December 14, 2020
This is a recipe I threw together with the two great new condiments I just got. This incredible oyster sauce:
and this superb XO Sauce
Basically I just scrounged around in my pantry to see what I had that might make a delicious dish.
I began with about half a pound of frozen shrimp. I defrosted them under cold running water, peeled them, dried them off and sprinkled them with salt and pepper.
I found a few carrots and some cabbage, so I shredded them. I cut 5 scallions, slicing the white parts and cutting the green into 2 inch sticks. I smashed a clove of garlic.
I cooked a handful of Chinese egg noodles (you could use any kind of noodle, from spaghetti to rice noodles) in boiling water until they were not quite cooked.
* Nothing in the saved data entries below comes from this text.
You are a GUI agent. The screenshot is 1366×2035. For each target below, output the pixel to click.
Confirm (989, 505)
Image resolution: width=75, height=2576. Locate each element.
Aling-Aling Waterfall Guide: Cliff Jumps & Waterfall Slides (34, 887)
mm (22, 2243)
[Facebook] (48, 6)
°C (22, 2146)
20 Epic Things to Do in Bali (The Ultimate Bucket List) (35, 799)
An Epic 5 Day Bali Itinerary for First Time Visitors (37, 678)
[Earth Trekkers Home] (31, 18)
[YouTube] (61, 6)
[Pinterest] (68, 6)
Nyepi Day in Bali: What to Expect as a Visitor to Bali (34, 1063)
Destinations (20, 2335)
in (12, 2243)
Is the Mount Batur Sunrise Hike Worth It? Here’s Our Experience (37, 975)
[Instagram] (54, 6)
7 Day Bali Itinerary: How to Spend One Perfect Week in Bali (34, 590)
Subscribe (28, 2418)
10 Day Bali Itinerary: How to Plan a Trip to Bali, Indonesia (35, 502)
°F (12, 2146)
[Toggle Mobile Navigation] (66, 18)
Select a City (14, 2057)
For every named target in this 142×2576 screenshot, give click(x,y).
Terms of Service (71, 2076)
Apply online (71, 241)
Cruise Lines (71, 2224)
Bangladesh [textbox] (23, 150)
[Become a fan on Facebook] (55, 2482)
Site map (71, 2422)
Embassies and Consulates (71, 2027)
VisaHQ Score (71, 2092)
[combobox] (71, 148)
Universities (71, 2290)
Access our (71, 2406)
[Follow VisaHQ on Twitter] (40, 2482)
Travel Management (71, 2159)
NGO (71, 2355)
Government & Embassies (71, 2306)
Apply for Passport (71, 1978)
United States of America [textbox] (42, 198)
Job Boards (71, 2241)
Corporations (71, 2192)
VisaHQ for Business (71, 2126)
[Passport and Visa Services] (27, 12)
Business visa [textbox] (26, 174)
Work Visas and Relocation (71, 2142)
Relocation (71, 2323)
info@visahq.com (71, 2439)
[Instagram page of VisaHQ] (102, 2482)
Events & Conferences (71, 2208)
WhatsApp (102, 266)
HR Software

I drained them, tossed them with peanut oil and set them aside.
I mixed a tablespoon or so of the oyster sauce with soy sauce and a couple tablespoons of the XO sauce.
I add some oil to a wok, quickly cooked the shrimp until just pink and removed them. I added a bit more oil, added the carrot, cabbage and garlic and stir-fried for a minute. I added the noodles, and tossed about for a few more minutes before adding the shrimp and scallion greens, along with the XO sauce mixture. I tossed that about a bit and ate it with great pleasure.
The leftovers were even better the next day (with some more XO sauce spooned on top).